Cellular differentiation in plants can be reversible under specific conditions. Plants are sessile organisms and have to cope with injuries caused by environmental stimuli or biotic attacks. Somatic cells can be reprogrammed to regenerate new organs or repair damaged tissues (Ikeuchi et al., 2019). Laser-assisted elimination of cells in Arabidopsis root triggers the cells adjacent to the injury to re-activate stem cell pathways, change the cell division orientation accordingly, and acquire the cell fates of the missing cells to replace them (Marhava et al., 2019). Other kinds of stresses, such as osmotic, heavy metal ion, and dehydration stress, can also induce plant cells to regenerate (Ikeda-Iwai et al., 2003). The questions remain of which factors and mechanisms determine stem cell identity in plants, how different stem cell niches can be distinguished from one another (beyond the activity of some master regulators), and what are the exact mechanisms underlying dedifferentiation versus terminal differentiation of specific cell types.

Altogether, the concept of ‘cell type’ aims to simplify the complex nature of cellular diversity in multicellular plants (and animals). Therefore, it is important to understand the origins and consequences of heterogeneity within and among cell types, and the mechanisms underlying their organ- and environment-specific modulation.

Cell lineage versus positional signals

Understanding the principles that govern cell type specification in multicellular organisms is one of the major challenges in developmental biology. The fundamental concept of ‘epigenetic landscape’ introduced by Waddington in 1957 visualizes cell differentiation as a ball rolling down a valley in a landscape that is sculpted by regulatory genes and their combinatorial activities (Waddington, 1957). This path forms the developmental trajectory or ‘lineage’ of the cell defined by its start position and by dynamic but predictable changes in gene activities determined by the regulators. In the animal field, reconstruction of cell lineage history is often used to understand cellular differentiation programs (Kretzschmar and Watt, 2012; Morris, 2019). A classical example for utilizing the lineage concept in plants is stomata development, which is initiated from a lineage-specific stem cell via a series of defined asymmetric cell divisions controlled by consecutively acting regulatory factors and enforced by cell–cell signaling (Han and Torii, 2016).

However, many experiments have shown that the developmental fate of a plant cell does not depend strictly on its lineage, but on its exact position within the growing plant body (Stewart and Dermen, 1975; van den Berg et al., 1995; Szymkowiak and Sussex, 1996; Berger et al., 1998; Kidner et al., 2000; Costa and Shaw, 2006; Costa, 2016). In early studies, plant scientists utilized mosaic or chimera experiments to trace the lineage of a cell type by labeling cell clones with genetically phenotypic traits, such as ploidy level or albinism, and tracking the mitotic descendants of marked cells (Poethig, 1987, 1989; Dawe and Freeling, 1991; Irish, 1991; Scheres, 2001).
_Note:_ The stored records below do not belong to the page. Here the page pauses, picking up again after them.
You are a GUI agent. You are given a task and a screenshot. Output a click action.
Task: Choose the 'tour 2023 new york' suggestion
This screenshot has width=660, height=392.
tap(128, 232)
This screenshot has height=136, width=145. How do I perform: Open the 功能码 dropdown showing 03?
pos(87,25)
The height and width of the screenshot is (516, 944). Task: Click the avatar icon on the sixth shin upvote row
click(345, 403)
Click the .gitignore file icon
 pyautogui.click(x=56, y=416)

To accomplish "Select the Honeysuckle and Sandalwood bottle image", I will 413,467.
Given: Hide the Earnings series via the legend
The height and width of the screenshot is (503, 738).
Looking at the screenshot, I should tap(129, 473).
Chimera studies have shown that plant cells do not follow strict lineages, and their fates are not pre-determined but rely on positional information or cell–cell interactions (Szymkowiak and Sussex, 1996). For instance, during leaf development, epidermal cells regularly undergo anticlinal divisions to form the outermost layer. However, in chimeras, occasionally small sectors derived from periclinal divisions of epidermal cells have been observed. These cells, although of epidermis lineage, adapt to their new position and differentiate as internal mesophyll cells (Stewart and Burk, 1970; Stewart and Dermen, 1975). This phenomenon has also been observed in the root meristem. If a cortical initial cell is laser ablated, the adjacent pericycle cell switches its fate and takes the position of the cortical cell to continue forming corresponding cell files (van den Berg et al., 1995). Plant cells may alter their identity when positional signals are changed. This is exemplified by observations on wound healing and de-/re-differentiation. In the past ~30 years, the molecular nature of many signaling mechanisms controlling cellular differentiation and cell type specification in plants has been elucidated. Combinations of genetic analyses and computational modeling have allowed us to gain insights into the regular nature of the positioning mechanisms.

Signals controlling cell type specification in plants

Different mechanisms explaining the relationships between relative position, spatial patterns, and cell fate in developing organisms have been proposed. A major and often considered mechanism is the formation of gradients of signaling molecules, such as morphogens, that result in the specification of distinct cell fates in a concentration-dependent manner (Wolpert, 1996). Mobile signaling molecules in plants reported to control patterning include phytohormones, mobile transcription factors (TFs), non-coding RNAs, and small signaling peptides. A second general model for explaining position-dependent cell specification does not rely on a gradient, but on biochemical signaling between neighboring cells in ‘boundary’ regions, essentially resulting in self-organization of the system (Sharpe, 2019). The idea that mechanical signals play a role in cellular differentiation and patterning in plants has been recognized for a long time (see, for example, Arber, 1950), but is also an exciting focus of ongoing research.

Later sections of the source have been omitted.